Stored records
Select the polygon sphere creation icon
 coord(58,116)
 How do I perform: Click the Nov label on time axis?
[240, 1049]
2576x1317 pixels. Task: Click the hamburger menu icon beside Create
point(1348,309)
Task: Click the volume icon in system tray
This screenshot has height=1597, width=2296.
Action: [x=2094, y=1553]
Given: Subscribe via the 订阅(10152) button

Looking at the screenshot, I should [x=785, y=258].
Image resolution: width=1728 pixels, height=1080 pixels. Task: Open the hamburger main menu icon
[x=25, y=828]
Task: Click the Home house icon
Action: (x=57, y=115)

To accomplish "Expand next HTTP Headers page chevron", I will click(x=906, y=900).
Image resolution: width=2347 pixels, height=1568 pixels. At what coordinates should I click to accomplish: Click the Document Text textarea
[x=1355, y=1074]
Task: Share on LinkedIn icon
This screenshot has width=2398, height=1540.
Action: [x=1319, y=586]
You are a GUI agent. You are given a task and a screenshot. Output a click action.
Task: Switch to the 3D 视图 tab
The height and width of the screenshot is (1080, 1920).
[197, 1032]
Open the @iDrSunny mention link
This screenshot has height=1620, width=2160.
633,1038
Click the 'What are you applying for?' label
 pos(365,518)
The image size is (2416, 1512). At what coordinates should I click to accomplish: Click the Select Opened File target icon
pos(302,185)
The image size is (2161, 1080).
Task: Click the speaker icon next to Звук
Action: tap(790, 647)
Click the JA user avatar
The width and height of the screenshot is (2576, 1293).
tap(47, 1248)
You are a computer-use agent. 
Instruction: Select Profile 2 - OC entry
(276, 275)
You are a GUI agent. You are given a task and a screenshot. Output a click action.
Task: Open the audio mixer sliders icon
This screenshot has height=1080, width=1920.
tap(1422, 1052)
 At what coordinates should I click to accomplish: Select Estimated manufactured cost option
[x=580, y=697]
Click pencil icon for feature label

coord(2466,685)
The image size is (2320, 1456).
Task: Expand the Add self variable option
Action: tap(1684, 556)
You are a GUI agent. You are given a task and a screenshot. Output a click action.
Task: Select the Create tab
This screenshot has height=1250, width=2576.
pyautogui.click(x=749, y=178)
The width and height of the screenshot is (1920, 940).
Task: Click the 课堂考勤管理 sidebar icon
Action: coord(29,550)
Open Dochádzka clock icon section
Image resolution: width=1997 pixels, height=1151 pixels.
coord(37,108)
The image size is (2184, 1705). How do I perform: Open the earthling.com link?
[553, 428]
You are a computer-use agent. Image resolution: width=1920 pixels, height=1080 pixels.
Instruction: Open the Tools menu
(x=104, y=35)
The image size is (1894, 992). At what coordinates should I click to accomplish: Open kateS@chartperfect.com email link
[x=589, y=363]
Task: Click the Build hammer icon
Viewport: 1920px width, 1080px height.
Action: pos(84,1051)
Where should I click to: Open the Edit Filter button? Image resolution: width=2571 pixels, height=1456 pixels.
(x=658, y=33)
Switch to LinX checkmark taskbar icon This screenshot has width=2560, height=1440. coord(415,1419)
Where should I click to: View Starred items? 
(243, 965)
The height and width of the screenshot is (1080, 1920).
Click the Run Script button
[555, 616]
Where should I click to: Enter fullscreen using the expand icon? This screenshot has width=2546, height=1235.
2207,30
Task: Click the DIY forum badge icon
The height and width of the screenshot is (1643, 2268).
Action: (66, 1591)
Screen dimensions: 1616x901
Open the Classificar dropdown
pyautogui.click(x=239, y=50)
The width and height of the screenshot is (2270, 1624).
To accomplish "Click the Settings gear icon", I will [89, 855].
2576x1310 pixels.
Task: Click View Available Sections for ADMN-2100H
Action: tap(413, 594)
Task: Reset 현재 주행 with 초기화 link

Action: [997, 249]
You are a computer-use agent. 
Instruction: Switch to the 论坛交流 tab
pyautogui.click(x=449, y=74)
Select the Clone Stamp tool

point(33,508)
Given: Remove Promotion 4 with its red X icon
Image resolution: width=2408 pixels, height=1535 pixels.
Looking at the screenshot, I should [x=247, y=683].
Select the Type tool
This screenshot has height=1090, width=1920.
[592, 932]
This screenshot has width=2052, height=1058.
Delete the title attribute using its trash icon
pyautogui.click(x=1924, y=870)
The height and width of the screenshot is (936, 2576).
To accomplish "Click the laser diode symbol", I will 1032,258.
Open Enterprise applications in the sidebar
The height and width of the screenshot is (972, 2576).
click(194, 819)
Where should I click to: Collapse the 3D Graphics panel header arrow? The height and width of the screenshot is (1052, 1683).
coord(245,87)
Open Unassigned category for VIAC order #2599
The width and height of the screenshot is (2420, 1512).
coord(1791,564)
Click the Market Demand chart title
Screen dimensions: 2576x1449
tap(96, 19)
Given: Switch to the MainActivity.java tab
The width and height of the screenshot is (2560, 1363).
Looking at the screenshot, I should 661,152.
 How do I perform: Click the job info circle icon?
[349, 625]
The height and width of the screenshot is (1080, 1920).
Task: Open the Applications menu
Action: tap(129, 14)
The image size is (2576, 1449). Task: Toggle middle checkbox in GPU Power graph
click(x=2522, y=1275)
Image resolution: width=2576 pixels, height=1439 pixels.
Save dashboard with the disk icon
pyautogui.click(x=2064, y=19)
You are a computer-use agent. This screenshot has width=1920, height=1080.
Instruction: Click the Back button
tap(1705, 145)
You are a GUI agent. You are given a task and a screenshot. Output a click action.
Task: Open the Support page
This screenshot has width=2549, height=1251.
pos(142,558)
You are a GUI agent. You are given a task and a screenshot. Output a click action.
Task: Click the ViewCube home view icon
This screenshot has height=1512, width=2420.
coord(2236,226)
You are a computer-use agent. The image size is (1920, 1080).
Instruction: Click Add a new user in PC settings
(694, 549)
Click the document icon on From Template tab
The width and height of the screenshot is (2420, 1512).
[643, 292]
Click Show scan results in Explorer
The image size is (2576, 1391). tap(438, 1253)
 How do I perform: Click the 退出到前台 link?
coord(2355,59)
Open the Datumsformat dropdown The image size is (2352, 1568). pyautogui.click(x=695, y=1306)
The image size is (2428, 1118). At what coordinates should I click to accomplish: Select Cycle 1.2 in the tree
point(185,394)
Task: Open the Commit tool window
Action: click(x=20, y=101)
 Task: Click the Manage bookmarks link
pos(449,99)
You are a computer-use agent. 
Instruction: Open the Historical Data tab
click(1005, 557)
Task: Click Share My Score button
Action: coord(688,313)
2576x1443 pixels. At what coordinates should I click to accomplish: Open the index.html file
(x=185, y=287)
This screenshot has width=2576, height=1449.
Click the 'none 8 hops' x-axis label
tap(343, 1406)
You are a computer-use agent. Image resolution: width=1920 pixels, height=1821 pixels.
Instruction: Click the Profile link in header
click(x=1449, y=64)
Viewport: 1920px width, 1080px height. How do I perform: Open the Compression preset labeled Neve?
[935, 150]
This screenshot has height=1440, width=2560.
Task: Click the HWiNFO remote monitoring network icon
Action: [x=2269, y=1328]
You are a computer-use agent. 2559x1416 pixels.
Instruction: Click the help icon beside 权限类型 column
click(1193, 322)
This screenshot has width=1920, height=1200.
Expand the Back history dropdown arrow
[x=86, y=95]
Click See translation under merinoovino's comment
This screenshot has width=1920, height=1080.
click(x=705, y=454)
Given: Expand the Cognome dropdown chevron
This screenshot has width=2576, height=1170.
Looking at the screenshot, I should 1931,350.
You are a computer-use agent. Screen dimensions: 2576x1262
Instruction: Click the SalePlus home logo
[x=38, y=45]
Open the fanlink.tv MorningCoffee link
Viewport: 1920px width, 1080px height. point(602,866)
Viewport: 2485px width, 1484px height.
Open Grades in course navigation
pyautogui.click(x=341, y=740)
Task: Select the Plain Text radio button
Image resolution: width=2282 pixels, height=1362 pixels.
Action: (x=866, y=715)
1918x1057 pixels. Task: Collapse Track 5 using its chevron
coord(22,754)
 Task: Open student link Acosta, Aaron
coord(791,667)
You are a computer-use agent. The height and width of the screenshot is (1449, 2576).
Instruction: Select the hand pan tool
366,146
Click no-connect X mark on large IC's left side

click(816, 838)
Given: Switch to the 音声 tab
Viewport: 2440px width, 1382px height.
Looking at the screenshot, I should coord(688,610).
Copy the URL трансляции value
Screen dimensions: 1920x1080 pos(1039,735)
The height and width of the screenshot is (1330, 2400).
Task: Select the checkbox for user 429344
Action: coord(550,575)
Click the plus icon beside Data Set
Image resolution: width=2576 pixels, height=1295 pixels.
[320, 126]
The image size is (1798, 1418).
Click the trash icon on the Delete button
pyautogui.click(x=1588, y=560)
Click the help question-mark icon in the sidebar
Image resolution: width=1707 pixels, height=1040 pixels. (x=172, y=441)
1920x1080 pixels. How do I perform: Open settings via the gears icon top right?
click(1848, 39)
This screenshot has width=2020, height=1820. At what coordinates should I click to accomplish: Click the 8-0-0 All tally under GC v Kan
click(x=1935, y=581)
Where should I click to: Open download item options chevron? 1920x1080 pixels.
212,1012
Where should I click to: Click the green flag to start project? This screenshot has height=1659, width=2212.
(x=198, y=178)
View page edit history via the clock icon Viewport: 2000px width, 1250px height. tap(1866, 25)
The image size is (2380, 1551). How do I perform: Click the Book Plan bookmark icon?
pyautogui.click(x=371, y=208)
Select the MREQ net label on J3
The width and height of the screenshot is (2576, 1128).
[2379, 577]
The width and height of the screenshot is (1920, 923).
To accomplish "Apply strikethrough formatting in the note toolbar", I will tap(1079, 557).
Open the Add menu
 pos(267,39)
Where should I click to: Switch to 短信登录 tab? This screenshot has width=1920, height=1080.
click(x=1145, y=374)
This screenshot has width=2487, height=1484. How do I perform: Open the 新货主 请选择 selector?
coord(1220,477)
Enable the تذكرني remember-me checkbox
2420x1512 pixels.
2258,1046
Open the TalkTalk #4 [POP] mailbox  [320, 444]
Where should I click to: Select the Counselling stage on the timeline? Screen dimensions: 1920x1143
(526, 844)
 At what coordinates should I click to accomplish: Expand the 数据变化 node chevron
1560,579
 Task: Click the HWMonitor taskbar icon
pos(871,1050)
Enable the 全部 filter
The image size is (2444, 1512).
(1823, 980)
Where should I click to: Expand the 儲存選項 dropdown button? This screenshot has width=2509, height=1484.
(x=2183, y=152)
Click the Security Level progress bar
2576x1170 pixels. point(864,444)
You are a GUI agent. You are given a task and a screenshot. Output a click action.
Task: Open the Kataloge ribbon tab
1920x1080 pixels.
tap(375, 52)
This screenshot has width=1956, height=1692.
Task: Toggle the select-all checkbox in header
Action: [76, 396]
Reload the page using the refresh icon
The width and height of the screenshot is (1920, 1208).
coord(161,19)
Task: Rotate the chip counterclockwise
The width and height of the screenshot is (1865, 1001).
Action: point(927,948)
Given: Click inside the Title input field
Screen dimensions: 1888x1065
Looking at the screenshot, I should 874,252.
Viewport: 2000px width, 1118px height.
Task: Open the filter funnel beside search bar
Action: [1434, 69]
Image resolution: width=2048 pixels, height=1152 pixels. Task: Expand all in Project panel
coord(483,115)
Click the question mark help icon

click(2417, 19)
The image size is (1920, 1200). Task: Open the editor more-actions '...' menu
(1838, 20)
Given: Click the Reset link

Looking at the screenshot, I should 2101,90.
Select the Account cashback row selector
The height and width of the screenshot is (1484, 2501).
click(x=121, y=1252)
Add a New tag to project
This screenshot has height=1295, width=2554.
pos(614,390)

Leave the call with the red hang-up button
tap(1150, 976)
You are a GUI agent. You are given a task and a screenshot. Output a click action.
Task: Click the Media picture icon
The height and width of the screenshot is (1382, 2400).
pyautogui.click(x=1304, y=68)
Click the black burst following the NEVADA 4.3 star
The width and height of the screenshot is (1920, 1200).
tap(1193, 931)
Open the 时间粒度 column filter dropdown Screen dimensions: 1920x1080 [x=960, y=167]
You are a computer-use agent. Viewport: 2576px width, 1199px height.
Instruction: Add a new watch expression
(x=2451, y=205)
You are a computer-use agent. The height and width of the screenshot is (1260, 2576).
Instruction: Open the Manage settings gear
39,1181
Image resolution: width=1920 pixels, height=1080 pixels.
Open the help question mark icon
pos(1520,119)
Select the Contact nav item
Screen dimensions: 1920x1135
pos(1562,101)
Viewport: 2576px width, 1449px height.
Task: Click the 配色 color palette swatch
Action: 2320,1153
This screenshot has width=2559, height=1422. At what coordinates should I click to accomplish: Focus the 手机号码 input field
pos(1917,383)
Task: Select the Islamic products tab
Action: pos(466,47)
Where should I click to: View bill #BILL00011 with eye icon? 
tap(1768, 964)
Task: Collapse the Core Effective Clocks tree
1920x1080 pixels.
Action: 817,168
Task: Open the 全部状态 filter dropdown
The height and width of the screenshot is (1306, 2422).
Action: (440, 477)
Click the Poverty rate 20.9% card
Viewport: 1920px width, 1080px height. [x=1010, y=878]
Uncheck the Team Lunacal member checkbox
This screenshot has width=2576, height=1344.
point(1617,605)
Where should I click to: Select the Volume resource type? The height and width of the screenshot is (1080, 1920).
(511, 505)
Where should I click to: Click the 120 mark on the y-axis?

**Work to complete**
From the line holding "Instruction: Click the Back button" to the line holding "You are a computer-use agent. The image", inclusive, restate each line above exactly as written.

**Answer to this exercise**
Instruction: Click the Back button
tap(1705, 145)
You are a GUI agent. You are given a task and a screenshot. Output a click action.
Task: Open the Support page
This screenshot has width=2549, height=1251.
pos(142,558)
You are a GUI agent. You are given a task and a screenshot. Output a click action.
Task: Click the ViewCube home view icon
This screenshot has height=1512, width=2420.
coord(2236,226)
You are a computer-use agent. The image size is (1920, 1080).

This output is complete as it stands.